List of tasks:
- A) Answer these questions about the Battle off Texel text:
(i) What was the name of the brand-new British light cruiser that Thiele's torpedo boats were closing on?
(ii) Who was the captain of HMS Undaunted?
(iii) Out of which river had the German flotilla been ordered?
- B) Echo the Battle off Texel text from "The Battle off" up to and including "sight of England.".
- C) Translate this sentence from the Battle off Texel text into Spanish: "They were the remaining vessels of the German 7th Half Flotilla, on their way around the British coast to mine the mouth of the Thames."

Document extract:
At 13:50 on 17 October 1914, southwest of the Dutch island of Texel, Korvettenkapitän Georg Thiele's four old torpedo boats sailed serenely toward what they took for friendly ships. They were the remaining vessels of the German 7th Half Flotilla, on their way around the British coast to mine the mouth of the Thames. The vessels they were closing on were the brand-new British light cruiser Undaunted and four Laforey-class destroyers - Lance, Lennox, Legion, and Loyal. By the time the misidentification was realised, the British were inside gun range, and Thiele's day had a single hour left in it.
The Battle off Texel grew out of a quiet bookkeeping change in the North Sea. After the German High Seas Fleet was humiliated in August at the Battle of Heligoland Bight, the Kaiser's ships were told to avoid larger Royal Navy forces; raids and minelaying by light units were what was left. On 16 October 1914 British intelligence picked up movement in the Heligoland Bight and the 1st Division of the 3rd Destroyer Flotilla - cruiser HMS Undaunted under Captain Cecil Fox, and her four destroyers - was sent to investigate. The German flotilla had been ordered out of the Ems River as part of the Emden Patrol to mine the southern English coast, including the mouth of the Thames. They never got within sight of England.

Data shown:
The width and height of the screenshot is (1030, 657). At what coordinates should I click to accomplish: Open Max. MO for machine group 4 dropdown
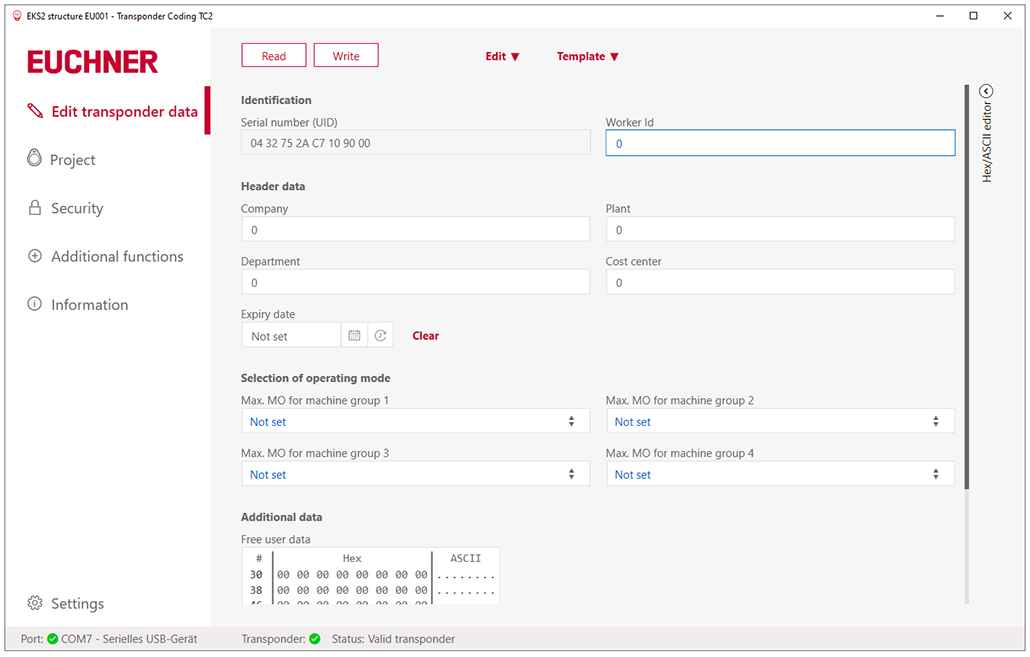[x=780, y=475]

--

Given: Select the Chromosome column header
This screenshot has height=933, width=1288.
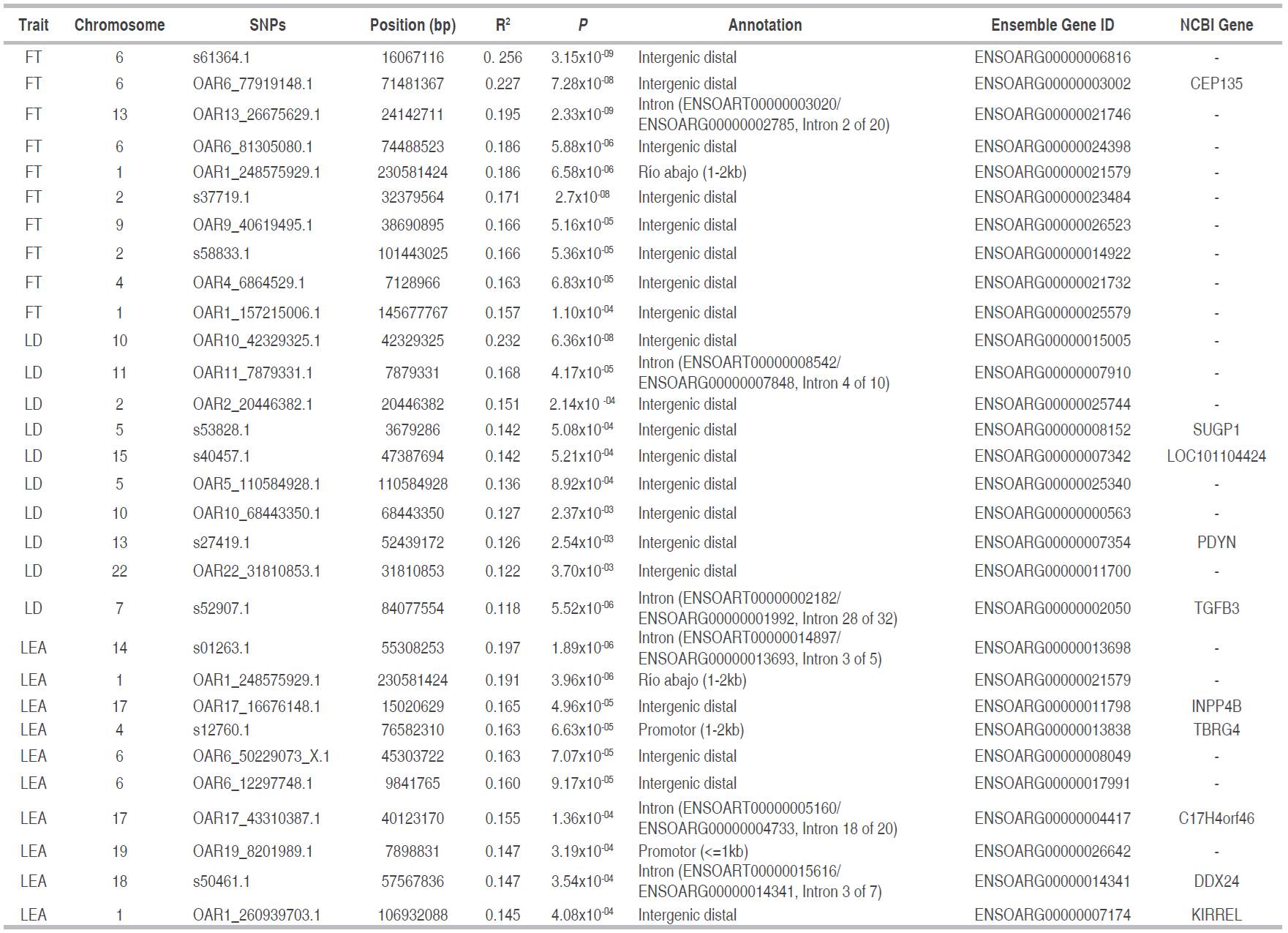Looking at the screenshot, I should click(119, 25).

---

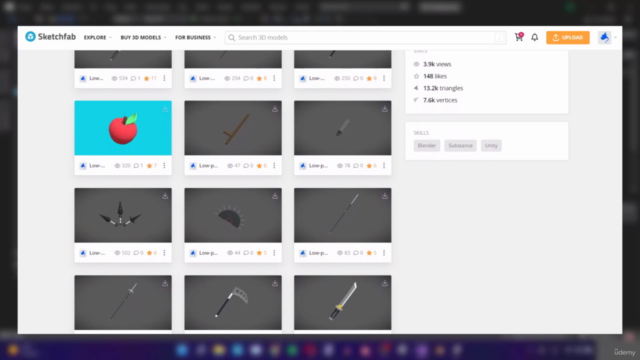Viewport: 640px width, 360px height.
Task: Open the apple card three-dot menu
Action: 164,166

Your written answers:
- A)
(i) Undaunted
(ii) Captain Cecil Fox
(iii) The Ems River

- B)
The Battle off Texel grew out of a quiet bookkeeping change in the North Sea. After the German High Seas Fleet was humiliated in August at the Battle of Heligoland Bight, the Kaiser's ships were told to avoid larger Royal Navy forces; raids and minelaying by light units were what was left. On 16 October 1914 British intelligence picked up movement in the Heligoland Bight and the 1st Division of the 3rd Destroyer Flotilla - cruiser HMS Undaunted under Captain Cecil Fox, and her four destroyers - was sent to investigate. The German flotilla had been ordered out of the Ems River as part of the Emden Patrol to mine the southern English coast, including the mouth of the Thames. They never got within sight of England.

- C) Eran los buques restantes de la 7.ª Media Flotilla alemana, que rodeaban la costa británica para minar la desembocadura del Támesis.